• [Action item]:
How many lines in the data below include the word "agent"? State the number alone.

Raw data section start

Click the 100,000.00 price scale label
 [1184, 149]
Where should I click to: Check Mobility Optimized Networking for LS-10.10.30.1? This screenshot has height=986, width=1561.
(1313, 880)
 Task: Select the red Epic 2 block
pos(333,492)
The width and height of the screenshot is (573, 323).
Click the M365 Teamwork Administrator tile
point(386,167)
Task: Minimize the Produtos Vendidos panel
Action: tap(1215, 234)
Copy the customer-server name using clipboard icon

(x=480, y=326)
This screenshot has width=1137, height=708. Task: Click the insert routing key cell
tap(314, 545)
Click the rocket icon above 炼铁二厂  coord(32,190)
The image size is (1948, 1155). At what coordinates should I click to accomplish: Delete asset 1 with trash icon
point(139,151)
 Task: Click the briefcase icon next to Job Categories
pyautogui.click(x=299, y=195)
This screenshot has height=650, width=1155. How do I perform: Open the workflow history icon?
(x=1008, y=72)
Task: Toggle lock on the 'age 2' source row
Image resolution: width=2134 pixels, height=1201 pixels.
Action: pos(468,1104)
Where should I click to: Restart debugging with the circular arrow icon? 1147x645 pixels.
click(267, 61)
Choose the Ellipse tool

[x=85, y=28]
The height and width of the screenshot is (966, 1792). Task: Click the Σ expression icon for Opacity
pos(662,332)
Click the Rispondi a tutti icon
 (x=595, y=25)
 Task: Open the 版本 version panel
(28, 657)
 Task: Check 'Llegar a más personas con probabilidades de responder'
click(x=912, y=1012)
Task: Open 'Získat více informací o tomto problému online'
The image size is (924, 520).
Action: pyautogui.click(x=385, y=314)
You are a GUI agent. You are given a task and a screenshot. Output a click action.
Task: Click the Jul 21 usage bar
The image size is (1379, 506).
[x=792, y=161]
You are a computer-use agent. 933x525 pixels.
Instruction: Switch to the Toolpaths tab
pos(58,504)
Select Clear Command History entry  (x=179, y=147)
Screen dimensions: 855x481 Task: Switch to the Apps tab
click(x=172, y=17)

Raw data section end

• [Reply]:
2